Between 1890 and 2024, it is impossible to find a statistically significant correlation between America’s trade balance and its economic growth.
Has the expansion of global trade “hollowed out” U.S. manufacturing, as Joe Biden claimed in 2022? No. U.S. industrial production today is more than double what it was in 1975, the last time we ran a trade surplus. It’s 55% higher than in 1994, when the North American Free Trade Agreement went into effect, and it’s 18% higher than it was when China joined the World Trade Organization in 2001. Real wages are up 19% from 1994 and 10% from 2001. The inflation-adjusted value of America’s capital stock is 36% higher today than it was in 2001, 66% higher than it was in 1994, and 178% higher than it was in 1975.

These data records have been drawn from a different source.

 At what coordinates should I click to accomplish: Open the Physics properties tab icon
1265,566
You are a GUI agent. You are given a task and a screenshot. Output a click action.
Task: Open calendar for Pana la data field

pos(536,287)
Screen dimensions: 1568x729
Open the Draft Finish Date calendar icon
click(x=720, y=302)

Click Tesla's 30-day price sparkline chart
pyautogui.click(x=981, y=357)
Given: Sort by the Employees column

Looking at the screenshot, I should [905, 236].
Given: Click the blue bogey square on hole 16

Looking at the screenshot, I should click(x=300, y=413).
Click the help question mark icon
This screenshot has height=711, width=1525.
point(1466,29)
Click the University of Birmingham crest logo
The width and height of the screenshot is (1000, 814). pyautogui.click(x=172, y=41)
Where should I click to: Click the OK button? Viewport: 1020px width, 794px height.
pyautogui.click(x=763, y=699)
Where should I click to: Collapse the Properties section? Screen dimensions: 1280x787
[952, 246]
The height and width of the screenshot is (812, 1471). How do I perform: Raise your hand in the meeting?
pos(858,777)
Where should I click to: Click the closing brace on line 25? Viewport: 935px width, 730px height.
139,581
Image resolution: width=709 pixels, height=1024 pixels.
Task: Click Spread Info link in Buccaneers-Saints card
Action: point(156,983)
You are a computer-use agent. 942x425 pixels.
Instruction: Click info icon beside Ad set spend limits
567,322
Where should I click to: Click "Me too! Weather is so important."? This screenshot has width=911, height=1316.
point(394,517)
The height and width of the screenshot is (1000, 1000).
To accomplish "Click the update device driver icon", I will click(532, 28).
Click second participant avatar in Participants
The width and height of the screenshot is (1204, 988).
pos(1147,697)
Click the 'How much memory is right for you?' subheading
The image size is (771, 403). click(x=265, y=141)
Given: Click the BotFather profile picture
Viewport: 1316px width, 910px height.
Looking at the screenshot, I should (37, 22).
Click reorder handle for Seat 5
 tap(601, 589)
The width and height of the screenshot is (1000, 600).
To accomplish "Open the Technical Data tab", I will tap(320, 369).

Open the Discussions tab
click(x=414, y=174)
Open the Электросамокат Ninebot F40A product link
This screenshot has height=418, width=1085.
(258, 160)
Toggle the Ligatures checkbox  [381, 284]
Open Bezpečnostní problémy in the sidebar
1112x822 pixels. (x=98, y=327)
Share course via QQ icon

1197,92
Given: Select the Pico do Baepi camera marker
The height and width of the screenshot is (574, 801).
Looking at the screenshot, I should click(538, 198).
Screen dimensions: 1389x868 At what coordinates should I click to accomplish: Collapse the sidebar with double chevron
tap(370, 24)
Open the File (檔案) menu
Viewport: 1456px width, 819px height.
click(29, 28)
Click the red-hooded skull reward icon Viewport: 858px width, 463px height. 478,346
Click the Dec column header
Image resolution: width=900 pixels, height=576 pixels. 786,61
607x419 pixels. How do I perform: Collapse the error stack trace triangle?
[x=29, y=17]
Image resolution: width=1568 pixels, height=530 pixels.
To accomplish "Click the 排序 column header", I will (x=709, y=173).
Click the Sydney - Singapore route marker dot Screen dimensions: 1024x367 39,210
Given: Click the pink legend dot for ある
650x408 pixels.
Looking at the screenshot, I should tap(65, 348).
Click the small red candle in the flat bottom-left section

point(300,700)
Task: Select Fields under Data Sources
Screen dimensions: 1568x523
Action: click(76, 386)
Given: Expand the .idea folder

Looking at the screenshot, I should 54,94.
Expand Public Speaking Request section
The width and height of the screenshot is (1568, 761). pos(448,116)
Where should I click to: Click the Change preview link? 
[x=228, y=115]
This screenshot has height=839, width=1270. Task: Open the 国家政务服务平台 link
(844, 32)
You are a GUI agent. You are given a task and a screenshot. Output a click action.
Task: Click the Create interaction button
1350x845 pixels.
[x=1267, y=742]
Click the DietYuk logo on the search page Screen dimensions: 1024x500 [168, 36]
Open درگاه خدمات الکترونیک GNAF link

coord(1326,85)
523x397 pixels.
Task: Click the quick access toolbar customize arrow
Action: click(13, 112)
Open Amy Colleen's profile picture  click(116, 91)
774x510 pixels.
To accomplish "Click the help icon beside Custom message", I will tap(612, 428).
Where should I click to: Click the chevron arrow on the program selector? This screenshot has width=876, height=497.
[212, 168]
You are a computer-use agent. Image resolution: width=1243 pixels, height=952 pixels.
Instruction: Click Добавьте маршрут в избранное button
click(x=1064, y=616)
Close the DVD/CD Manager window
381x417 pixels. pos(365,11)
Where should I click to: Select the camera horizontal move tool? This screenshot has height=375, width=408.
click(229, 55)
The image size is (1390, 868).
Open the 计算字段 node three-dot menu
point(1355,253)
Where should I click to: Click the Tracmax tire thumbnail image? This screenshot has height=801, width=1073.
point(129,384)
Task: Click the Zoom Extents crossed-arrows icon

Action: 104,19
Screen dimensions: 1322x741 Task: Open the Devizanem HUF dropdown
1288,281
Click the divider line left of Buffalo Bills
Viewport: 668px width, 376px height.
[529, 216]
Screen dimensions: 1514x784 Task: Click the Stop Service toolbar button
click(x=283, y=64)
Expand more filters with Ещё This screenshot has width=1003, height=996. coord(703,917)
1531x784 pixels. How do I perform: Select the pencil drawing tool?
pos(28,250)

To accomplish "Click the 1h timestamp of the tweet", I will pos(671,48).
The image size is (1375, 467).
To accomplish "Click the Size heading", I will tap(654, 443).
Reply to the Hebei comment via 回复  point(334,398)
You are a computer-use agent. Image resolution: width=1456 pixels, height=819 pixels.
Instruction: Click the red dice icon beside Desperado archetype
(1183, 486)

Manufacturing as a share of total nonfarm employment peaked during World War II and has declined ever since, following the pattern of employment in agriculture, which fell from 40% of the labor force to 2% over the course of the 20th century. This is attributable not to globalization, but to the spread of modern technology and the rise in demand for services relative to goods. Neither Nafta nor China’s membership in the WTO notably increased the secular rate of decline in the share of workers employed in manufacturing.
The U.S. economy grew by only 2.3% in the fourth quarter of 2024, fueled largely by consumer spending at rates that current income growth won’t sustain and record government spending, which Congress and the Trump administration have pledged to reduce. The University of Michigan’s Jan. 24 Surveys of Consumers reveals that consumer confidence is falling and the expected inflation rate is rising, in part because of uncertainty surrounding the Trump administration’s tariff policies. Mr. Trump and Congress should focus on advancing economic growth by deregulating, controlling the budget deficit and extending the 2017 tax cuts. Fixating on the trade deficit, an imagined problem, will only draw the nation into a trade war that could overpower the positive effects of the Trump economic program.
Mr. Gramm, a former chairman of the Senate Banking Committee, is a nonresident senior fellow at the American Enterprise Institute. Mr. Boudreaux is a professor of economics at George Mason University and the Mercatus Center. This article is based on their forthcoming book, “The Triumph of Economic Freedom: Debunking the Seven Great Myths of American Capitalism.”